> **Materials provided**

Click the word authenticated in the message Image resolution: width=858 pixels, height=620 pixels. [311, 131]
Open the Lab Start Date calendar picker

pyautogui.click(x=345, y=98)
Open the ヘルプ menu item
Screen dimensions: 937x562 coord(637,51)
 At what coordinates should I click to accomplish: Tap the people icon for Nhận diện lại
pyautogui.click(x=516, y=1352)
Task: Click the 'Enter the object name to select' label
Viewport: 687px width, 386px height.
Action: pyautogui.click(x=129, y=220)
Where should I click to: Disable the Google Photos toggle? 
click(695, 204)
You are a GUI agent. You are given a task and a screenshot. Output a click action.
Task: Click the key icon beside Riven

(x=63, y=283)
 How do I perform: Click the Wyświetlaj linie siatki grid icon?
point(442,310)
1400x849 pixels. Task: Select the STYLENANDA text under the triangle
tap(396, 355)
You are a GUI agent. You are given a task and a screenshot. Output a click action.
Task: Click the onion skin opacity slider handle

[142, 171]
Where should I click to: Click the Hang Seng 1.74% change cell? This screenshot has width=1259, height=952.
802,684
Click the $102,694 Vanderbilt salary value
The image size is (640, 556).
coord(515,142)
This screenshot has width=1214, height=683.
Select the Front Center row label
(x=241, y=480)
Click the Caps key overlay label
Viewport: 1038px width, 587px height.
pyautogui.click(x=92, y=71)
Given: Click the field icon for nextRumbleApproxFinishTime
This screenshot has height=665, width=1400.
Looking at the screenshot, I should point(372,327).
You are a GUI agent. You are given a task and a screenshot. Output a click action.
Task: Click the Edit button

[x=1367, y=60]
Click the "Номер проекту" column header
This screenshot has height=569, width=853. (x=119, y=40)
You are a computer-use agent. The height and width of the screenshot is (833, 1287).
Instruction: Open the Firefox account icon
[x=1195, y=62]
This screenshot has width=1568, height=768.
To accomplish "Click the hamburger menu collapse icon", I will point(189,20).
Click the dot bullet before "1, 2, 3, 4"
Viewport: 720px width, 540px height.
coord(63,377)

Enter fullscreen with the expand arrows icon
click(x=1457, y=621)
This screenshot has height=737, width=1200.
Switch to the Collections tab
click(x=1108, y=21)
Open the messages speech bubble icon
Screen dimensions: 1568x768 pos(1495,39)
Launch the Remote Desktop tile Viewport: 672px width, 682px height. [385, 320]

> **Aim of the task**
Return each entry from the material above exactly as it appears.

> **Solution**
Click the word authenticated in the message Image resolution: width=858 pixels, height=620 pixels. [311, 131]
Open the Lab Start Date calendar picker

pyautogui.click(x=345, y=98)
Open the ヘルプ menu item
Screen dimensions: 937x562 coord(637,51)
 At what coordinates should I click to accomplish: Tap the people icon for Nhận diện lại
pyautogui.click(x=516, y=1352)
Task: Click the 'Enter the object name to select' label
Viewport: 687px width, 386px height.
Action: pyautogui.click(x=129, y=220)
Where should I click to: Disable the Google Photos toggle? 
click(695, 204)
You are a GUI agent. You are given a task and a screenshot. Output a click action.
Task: Click the key icon beside Riven

(x=63, y=283)
 How do I perform: Click the Wyświetlaj linie siatki grid icon?
point(442,310)
1400x849 pixels. Task: Select the STYLENANDA text under the triangle
tap(396, 355)
You are a GUI agent. You are given a task and a screenshot. Output a click action.
Task: Click the onion skin opacity slider handle

[142, 171]
Where should I click to: Click the Hang Seng 1.74% change cell? This screenshot has width=1259, height=952.
802,684
Click the $102,694 Vanderbilt salary value
The image size is (640, 556).
coord(515,142)
This screenshot has width=1214, height=683.
Select the Front Center row label
(x=241, y=480)
Click the Caps key overlay label
Viewport: 1038px width, 587px height.
pyautogui.click(x=92, y=71)
Given: Click the field icon for nextRumbleApproxFinishTime
This screenshot has height=665, width=1400.
Looking at the screenshot, I should point(372,327).
You are a GUI agent. You are given a task and a screenshot. Output a click action.
Task: Click the Edit button

[x=1367, y=60]
Click the "Номер проекту" column header
This screenshot has height=569, width=853. (x=119, y=40)
You are a computer-use agent. The height and width of the screenshot is (833, 1287).
Instruction: Open the Firefox account icon
[x=1195, y=62]
This screenshot has width=1568, height=768.
To accomplish "Click the hamburger menu collapse icon", I will point(189,20).
Click the dot bullet before "1, 2, 3, 4"
Viewport: 720px width, 540px height.
coord(63,377)

Enter fullscreen with the expand arrows icon
click(x=1457, y=621)
This screenshot has height=737, width=1200.
Switch to the Collections tab
click(x=1108, y=21)
Open the messages speech bubble icon
Screen dimensions: 1568x768 pos(1495,39)
Launch the Remote Desktop tile Viewport: 672px width, 682px height. [385, 320]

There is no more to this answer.